*** Opening of SOURCE PASSAGE ***
Ryan Tubridy’s last Late Late: Host brims with emotion as Saoirse Ronan, U2 and Paul McCartney make appearances

Television: ‘I’m leaving with a spring in my step as opposed to a heavy heart,’ the RTÉ broadcaster says as he steps down after 14 years

Jamie Lee Curtis tweets her best wishes, Paul McCartney pops up with birthday greetings and U2 chip in the gift of a Vespa. Such are the rituals of which a Late Late Show farewell episode (RTÉ One, Friday, 9.35pm) is made.

Ryan Tubridy’s big goodbye opens with a montage from his 14 years in the hot seat previously occupied by Gay Byrne and Pat Kenny. There are flashbacks to his interview with Tom Cruise, in which he teased the movie star about his Irish accent in the film Far and Away, and to a grumpy Russell Crowe, who told the studio audience, as he sang and played guitar, “If you’re going to clap, clap in time. If you can’t clap in time, just shut up.”

The presenter threatens tears throughout but never quite progresses to full blubbing. He nonetheless brims with emotion in a broadcast that captures the strengths but also some of the weaknesses of his decade and a half in the hot seat. “Tonight we’ll celebrate the last show in style, with a cast of thousands,” he says at the start, adding later that this is the weirdest night of his life.

He is in his element speaking to familiar faces from The Late Late Toy Show, among them Adam King, the virtual hugger, and Graham Burke, the former soldier who delighted his kids by emerging from gift wrap in one famous moment from 2017.


This is followed by a moving sequence in which he commends everyone who has spoken out about important social issues. He talks to Lyndsey Kelly, sister of the late Vicky Phelan, and to Charlie Bird, the former newsman, who has lost the power of speech to his advancing motor neuron disease.

There are also some heavyweight cameos. “I love how brilliant and smart and kind and cheeky you are,” the actor Saoirse Ronan says in one video message. “I hear you’re learning to play guitar – not a good idea,” McCartney jokes in another.
*** Close of SOURCE PASSAGE ***
» **EXERCISE SET**
[A] From the review of Ryan Tubridy's final Late Late Show, write out the part starting with "This is followed" and going on through "jokes in another.", swapping "heavyweight" for "star-studded".
[B] According to the review of Ryan Tubridy's final Late Late Show, who held the hot seat before Tubridy?
[C] Decide whether each statement agrees with the review of Ryan Tubridy's final Late Late Show. Answer yes or no, and quote the words from the review that settle it.
(i) U2 gave Tubridy a Vespa.
(ii) Tubridy is stepping down after ten years as host.
(iii) Graham Burke's emergence from gift wrap happened in 2017.
*** Opening of SUPPLIED DATA ***
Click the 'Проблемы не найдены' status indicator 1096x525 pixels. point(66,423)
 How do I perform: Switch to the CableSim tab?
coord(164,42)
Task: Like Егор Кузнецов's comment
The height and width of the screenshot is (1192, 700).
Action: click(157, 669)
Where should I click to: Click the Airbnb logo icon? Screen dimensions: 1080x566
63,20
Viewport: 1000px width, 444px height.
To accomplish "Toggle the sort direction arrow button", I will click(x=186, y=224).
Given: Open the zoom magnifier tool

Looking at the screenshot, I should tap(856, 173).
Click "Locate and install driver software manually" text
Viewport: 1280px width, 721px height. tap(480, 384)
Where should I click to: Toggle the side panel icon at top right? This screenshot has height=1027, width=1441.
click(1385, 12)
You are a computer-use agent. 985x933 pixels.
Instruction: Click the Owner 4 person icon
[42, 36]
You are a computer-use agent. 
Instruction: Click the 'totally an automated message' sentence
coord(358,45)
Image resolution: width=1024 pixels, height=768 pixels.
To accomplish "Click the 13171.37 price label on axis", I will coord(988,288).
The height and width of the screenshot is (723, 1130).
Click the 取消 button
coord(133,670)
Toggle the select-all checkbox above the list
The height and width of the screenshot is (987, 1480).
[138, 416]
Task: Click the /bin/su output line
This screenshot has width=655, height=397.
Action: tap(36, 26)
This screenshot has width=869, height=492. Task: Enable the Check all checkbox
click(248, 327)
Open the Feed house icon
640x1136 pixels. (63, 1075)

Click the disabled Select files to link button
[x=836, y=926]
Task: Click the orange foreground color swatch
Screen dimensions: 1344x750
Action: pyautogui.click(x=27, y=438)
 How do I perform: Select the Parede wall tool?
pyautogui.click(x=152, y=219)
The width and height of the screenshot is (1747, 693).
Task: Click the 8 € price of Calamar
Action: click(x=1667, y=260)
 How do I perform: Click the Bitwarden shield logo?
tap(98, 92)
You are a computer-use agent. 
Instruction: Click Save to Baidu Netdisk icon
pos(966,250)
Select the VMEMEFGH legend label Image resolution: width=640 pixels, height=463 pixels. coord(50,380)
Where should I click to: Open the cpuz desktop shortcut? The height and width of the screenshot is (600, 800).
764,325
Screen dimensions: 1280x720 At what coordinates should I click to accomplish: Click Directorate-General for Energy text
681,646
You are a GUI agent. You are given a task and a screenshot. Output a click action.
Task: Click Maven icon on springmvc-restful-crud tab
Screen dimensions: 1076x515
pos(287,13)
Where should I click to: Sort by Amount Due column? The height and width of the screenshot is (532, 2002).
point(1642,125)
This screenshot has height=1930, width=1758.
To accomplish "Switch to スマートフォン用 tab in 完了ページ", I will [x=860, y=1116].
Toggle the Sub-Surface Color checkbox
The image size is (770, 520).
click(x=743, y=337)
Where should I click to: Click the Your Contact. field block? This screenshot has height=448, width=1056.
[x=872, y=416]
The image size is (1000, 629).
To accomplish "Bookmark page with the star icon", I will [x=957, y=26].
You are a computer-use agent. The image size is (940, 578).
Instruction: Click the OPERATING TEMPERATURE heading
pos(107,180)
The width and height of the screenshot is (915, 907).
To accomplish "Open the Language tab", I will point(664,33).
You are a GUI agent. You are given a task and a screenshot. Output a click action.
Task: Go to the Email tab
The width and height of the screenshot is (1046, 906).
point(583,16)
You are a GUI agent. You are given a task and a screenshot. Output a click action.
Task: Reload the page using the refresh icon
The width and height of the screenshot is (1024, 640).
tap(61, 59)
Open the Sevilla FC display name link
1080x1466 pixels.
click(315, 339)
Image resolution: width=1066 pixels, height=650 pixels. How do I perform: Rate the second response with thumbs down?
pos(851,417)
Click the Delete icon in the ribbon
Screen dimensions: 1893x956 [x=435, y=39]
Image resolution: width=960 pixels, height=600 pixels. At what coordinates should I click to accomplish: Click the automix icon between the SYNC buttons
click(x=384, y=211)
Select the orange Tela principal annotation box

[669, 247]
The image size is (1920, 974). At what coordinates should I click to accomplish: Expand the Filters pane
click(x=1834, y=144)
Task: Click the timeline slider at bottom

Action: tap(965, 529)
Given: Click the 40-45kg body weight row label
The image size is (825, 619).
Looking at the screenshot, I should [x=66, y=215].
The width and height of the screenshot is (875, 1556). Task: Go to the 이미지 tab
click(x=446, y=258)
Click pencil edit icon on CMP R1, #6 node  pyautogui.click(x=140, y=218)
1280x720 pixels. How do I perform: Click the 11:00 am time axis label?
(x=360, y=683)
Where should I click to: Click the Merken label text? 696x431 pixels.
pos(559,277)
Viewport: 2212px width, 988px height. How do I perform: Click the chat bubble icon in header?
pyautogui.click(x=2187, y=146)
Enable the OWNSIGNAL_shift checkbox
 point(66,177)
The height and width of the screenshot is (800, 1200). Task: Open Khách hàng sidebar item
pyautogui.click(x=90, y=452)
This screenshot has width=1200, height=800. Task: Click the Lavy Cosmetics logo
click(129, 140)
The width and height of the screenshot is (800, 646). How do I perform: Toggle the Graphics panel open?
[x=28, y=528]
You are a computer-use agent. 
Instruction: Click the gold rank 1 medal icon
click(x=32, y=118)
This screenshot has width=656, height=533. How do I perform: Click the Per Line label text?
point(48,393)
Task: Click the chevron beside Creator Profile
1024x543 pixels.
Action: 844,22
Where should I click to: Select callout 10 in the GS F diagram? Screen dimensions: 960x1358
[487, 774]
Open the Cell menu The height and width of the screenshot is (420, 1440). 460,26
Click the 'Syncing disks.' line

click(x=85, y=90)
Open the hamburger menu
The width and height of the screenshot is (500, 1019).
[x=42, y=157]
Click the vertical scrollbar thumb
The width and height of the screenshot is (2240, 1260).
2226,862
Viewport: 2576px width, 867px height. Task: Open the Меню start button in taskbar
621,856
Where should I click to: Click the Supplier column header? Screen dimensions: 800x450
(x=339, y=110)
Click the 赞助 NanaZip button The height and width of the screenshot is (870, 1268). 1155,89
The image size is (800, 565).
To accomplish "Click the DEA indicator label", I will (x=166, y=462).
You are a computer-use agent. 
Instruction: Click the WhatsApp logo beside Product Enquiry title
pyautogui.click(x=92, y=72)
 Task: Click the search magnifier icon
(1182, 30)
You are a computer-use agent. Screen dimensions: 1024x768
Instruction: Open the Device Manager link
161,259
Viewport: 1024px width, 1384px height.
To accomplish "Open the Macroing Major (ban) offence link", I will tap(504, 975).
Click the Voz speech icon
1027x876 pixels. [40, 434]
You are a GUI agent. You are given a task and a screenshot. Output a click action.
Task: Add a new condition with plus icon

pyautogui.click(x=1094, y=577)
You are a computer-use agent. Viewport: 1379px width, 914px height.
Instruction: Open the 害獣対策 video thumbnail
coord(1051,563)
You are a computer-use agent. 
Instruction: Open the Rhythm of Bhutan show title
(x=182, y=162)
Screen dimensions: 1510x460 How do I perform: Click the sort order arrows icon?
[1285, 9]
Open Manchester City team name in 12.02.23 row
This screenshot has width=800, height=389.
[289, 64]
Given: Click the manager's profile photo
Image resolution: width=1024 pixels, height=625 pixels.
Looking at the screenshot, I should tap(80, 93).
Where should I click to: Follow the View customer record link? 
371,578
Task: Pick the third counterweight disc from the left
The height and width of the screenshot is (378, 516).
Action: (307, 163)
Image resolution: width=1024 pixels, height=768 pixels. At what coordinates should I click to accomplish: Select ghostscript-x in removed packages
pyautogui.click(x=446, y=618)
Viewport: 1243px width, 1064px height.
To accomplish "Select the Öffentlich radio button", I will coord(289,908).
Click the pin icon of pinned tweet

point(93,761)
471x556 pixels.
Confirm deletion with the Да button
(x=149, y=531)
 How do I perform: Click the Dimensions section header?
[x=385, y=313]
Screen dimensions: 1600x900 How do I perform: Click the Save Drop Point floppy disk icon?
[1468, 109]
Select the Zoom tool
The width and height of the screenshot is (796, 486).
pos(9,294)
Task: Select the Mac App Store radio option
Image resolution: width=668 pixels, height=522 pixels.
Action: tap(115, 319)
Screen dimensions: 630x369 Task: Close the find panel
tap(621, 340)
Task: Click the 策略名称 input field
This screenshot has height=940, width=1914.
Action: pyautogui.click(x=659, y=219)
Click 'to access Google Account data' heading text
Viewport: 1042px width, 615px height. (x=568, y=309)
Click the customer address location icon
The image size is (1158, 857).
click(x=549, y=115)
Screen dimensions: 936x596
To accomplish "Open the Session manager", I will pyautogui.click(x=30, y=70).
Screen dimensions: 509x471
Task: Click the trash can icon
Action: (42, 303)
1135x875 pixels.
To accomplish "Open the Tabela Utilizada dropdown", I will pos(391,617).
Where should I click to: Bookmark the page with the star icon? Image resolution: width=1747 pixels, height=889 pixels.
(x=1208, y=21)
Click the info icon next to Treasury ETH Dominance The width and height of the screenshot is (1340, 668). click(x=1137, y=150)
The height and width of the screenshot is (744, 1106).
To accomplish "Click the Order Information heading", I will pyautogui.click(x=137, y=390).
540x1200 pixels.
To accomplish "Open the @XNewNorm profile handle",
*** Close of SUPPLIED DATA ***
» **TASK ANSWERS**
[A]
This is followed by a moving sequence in which he commends everyone who has spoken out about important social issues. He talks to Lyndsey Kelly, sister of the late Vicky Phelan, and to Charlie Bird, the former newsman, who has lost the power of speech to his advancing motor neuron disease.

There are also some star-studded cameos. “I love how brilliant and smart and kind and cheeky you are,” the actor Saoirse Ronan says in one video message. “I hear you’re learning to play guitar – not a good idea,” McCartney jokes in another.

[B] Gay Byrne and Pat Kenny

[C]
(i) Yes: "U2 chip in the gift of a Vespa"
(ii) No: "he steps down after 14 years"
(iii) Yes: "emerging from gift wrap in one famous moment from 2017"